DeGeneres’ emotional Oct. 16 outburst (and really, we wish nothing more than soothed nerves and a bag of rubber pull-toys for everyone hurt in this canine kerfuffle) neatly coincided with two confessionals from Oprah Winfrey. First she announced that her health was compromised by a thyroid condition (”Do not wait until your body turns on you,” she warned). Three days later, during a talk with a woman who’d dated a married man, Winfrey revealed that, when she was in her 20s, she’d also been the ”other woman” in a relationship she called ”one of my greatest regrets.” She said this was the first time she’d ever told this on TV. Spontaneous? Probably not. Authentic? Sure.
Truly, it’s a perfect storm of celebrity over-sharing. On the Oct. 19 edition of HBO’s Real Time With Bill Maher , the host blew a gasket when hecklers interrupted him. Instead of tears, Maher sprouted porcupine spines, physically helping the studio security guards eject one of the objectors and bellowing for some ”ass kicking.”

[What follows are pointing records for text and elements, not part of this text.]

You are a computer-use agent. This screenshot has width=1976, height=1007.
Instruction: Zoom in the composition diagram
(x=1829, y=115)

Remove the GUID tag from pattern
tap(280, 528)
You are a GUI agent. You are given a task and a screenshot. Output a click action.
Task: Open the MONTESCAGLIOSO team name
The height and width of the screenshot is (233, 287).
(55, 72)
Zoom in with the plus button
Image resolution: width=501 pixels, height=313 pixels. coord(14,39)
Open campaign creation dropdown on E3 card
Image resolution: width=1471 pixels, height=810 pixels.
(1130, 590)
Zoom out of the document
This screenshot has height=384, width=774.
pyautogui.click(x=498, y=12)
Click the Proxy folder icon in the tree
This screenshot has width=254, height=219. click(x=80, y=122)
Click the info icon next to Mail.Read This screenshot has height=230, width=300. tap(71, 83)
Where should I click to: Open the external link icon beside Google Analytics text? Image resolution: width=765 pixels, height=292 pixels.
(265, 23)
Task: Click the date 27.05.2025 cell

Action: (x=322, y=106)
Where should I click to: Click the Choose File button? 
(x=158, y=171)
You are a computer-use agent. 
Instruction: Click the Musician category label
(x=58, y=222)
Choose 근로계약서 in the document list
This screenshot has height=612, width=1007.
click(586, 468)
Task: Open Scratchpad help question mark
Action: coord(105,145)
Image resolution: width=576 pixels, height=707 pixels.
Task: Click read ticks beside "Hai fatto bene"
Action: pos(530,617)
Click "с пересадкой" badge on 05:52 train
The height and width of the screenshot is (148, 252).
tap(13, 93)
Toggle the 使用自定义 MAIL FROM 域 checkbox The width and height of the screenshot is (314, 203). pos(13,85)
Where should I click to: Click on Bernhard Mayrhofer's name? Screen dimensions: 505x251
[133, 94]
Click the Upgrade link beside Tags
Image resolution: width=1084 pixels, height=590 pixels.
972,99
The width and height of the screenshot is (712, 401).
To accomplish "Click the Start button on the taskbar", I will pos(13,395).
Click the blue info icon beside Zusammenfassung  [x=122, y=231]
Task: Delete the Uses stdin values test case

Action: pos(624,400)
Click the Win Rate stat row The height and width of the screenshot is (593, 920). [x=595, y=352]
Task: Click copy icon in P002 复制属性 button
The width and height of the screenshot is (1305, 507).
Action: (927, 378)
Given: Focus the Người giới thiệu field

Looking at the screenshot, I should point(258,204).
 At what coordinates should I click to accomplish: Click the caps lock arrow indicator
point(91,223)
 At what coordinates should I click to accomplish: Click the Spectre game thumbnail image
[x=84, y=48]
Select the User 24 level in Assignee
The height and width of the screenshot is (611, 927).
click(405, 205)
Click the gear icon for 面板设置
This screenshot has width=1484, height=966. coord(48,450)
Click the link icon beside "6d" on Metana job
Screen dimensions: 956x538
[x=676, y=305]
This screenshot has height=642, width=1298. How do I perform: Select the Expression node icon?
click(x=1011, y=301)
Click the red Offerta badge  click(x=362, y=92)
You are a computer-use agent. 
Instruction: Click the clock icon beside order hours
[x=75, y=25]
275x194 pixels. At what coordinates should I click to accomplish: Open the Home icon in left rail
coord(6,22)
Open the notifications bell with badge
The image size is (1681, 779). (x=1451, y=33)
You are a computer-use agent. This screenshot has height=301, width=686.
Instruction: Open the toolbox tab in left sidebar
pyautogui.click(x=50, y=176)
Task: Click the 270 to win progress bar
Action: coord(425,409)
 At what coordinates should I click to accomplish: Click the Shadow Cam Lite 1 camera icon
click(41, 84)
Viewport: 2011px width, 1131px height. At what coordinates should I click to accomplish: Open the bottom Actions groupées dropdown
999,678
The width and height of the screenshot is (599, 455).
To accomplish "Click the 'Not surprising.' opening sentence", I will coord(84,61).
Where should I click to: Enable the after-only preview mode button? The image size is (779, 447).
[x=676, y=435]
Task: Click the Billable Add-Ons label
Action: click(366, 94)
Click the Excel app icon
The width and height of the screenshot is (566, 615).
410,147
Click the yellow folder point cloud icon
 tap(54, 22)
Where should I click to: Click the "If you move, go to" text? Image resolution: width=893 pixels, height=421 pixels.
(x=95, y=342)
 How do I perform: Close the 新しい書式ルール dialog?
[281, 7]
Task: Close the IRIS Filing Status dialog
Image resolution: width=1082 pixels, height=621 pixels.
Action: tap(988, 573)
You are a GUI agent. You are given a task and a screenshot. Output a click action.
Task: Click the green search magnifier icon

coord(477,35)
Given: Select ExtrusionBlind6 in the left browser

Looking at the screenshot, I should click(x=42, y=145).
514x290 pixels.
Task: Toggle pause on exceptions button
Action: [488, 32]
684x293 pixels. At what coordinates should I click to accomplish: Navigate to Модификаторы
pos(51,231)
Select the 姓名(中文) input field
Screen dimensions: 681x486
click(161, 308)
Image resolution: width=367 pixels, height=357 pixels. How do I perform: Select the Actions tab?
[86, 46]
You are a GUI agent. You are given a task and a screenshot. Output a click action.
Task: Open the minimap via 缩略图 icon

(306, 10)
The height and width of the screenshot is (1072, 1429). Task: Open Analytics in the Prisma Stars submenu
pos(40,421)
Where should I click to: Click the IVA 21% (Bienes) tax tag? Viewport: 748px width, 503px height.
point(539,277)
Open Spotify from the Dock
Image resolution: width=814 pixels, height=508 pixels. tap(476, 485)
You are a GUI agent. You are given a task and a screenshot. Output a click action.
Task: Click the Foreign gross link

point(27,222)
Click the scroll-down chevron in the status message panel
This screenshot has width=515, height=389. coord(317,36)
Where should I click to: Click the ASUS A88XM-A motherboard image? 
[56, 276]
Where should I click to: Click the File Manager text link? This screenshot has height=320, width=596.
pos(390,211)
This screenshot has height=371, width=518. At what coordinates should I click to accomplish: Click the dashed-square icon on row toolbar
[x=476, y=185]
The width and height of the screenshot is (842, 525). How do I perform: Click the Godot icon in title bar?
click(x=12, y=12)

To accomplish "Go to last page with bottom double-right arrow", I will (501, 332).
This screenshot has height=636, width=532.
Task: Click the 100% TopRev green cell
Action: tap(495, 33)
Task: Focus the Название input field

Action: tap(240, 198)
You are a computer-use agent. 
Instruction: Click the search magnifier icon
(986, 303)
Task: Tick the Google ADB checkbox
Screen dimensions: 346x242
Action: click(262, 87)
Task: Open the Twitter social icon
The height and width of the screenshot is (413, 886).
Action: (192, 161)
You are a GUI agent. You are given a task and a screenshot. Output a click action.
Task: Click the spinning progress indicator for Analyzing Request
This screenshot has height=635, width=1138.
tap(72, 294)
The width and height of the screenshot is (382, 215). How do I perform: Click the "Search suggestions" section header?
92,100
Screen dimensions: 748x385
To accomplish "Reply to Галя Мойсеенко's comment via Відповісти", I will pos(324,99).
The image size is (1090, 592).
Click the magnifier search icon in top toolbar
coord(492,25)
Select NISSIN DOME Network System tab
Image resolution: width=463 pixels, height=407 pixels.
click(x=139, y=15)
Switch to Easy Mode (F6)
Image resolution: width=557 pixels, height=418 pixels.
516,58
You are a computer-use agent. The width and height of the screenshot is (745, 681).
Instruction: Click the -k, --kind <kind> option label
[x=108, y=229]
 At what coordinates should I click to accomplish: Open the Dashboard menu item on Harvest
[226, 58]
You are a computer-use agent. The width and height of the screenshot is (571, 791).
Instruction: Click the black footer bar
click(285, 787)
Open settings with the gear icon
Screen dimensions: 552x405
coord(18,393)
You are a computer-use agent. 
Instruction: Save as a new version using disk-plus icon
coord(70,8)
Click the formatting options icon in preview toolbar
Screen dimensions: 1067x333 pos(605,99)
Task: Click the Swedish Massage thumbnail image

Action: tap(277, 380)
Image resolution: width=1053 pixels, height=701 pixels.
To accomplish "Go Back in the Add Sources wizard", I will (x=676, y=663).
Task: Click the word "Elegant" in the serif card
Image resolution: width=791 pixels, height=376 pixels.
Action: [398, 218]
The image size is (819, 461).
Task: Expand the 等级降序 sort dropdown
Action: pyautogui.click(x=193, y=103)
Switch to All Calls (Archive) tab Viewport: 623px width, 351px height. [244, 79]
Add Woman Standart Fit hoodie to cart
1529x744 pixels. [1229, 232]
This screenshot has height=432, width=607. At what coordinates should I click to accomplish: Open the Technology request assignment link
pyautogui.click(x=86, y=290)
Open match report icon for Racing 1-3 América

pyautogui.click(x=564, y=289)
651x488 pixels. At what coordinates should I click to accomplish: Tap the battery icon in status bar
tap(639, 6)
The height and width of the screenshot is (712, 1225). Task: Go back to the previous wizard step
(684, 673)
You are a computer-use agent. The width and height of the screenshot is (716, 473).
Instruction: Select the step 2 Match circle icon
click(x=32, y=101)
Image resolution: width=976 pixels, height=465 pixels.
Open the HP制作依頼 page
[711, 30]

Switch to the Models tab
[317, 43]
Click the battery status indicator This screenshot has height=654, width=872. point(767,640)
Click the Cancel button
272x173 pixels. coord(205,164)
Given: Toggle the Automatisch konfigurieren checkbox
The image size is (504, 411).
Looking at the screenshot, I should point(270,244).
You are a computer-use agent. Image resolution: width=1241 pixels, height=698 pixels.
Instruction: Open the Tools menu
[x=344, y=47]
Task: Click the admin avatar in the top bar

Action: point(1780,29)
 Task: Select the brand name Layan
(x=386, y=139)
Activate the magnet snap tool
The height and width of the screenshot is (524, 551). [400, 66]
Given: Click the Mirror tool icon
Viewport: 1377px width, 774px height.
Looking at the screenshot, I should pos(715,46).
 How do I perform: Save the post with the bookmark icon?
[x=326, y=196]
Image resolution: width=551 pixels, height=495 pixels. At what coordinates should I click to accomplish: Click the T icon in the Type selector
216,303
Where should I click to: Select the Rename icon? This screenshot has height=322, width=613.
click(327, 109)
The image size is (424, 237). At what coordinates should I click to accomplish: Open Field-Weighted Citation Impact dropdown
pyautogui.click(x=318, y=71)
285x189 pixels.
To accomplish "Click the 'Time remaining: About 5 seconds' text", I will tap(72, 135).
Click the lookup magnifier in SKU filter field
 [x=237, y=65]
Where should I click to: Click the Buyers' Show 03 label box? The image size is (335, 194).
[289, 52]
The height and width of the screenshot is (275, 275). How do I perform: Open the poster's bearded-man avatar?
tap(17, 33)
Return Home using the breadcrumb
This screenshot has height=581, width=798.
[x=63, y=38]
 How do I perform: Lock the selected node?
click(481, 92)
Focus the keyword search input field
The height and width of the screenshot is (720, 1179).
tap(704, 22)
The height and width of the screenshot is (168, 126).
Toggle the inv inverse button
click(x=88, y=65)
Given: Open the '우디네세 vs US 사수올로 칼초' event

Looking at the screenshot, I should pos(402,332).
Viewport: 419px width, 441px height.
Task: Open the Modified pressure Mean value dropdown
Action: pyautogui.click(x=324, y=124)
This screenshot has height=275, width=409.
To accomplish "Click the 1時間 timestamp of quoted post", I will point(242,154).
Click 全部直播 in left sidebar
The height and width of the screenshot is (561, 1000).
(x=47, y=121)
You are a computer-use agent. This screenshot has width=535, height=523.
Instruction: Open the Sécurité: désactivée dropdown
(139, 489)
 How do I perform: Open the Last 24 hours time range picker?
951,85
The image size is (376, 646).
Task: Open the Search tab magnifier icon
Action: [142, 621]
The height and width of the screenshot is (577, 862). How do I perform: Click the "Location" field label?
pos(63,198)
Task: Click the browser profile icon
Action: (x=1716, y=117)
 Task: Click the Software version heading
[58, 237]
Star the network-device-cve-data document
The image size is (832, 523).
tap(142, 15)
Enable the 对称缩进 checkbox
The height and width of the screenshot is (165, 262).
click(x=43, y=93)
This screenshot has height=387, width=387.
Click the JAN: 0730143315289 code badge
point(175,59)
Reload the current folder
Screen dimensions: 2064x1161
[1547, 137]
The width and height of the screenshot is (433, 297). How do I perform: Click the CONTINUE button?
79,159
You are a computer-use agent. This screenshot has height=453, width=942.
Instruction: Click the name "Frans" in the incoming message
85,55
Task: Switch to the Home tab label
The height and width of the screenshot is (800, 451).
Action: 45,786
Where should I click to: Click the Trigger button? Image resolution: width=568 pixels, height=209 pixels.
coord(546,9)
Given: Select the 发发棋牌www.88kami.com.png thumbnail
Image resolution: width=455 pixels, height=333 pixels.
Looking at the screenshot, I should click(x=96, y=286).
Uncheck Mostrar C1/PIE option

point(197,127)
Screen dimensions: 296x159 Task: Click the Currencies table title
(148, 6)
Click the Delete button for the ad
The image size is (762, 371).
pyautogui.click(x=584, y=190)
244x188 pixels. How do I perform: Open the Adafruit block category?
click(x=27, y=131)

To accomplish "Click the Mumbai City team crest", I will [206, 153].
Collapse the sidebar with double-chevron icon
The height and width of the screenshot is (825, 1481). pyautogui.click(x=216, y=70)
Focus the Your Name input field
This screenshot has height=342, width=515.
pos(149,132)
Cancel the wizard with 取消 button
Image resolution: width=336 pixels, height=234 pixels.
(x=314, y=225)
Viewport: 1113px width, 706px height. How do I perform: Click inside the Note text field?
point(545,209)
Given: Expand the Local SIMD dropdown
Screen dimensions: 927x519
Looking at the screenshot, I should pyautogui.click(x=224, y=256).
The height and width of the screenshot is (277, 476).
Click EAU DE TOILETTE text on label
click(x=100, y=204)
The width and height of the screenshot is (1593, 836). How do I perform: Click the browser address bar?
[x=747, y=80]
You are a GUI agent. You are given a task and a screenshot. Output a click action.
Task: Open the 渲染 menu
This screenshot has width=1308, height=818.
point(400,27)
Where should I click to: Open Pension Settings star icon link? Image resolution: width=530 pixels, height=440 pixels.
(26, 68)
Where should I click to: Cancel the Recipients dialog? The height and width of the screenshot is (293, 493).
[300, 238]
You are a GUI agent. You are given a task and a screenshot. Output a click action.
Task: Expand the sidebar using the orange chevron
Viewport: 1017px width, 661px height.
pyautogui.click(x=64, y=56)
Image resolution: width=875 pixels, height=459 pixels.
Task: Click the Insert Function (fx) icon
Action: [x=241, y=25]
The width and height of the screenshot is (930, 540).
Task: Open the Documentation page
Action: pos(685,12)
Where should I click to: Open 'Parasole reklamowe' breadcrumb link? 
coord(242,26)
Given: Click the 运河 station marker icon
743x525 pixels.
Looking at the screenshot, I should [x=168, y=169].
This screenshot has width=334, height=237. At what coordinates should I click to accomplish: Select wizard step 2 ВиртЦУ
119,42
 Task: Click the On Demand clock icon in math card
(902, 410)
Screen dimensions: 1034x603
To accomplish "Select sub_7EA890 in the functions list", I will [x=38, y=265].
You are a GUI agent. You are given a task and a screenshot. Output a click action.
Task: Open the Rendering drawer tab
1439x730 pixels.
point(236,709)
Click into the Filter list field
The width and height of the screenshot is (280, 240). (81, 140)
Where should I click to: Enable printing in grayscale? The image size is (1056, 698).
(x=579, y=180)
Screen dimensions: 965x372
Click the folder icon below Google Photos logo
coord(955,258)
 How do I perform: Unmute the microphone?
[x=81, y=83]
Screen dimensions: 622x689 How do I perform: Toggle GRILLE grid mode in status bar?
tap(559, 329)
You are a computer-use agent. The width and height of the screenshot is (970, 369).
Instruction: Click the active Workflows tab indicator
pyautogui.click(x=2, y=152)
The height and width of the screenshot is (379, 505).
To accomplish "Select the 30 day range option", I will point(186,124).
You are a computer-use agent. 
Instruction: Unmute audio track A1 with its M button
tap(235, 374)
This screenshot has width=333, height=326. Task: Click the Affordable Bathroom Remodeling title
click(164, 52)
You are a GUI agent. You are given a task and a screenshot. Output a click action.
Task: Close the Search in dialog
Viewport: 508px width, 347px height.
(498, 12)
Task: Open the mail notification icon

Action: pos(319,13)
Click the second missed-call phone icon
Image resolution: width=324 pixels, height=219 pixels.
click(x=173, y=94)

Remember the old days when hosts like Jerry Springer and Jenny Jones left the emotional eruptions to the audience? Ellen et al. have simply eliminated the chair-throwing middlemen, controlling their own lack-of-control moments. In the post-Rosie era of daytime TV, hosts are making self-revelation the entertainment. (Although O’Donnell’s replacement Whoopi Goldberg demonstrated how lame the tactic can be when she — cough! — revealed she’s a closet smoker.)
This ain’t over. There’s someone lurking in the rafters waiting to return: Don Imus, the old bat in a cowboy hat who’s full-to-burstin’ with unwarranted bile he’s sure to want to over-share with us as soon as he gets back on the radio.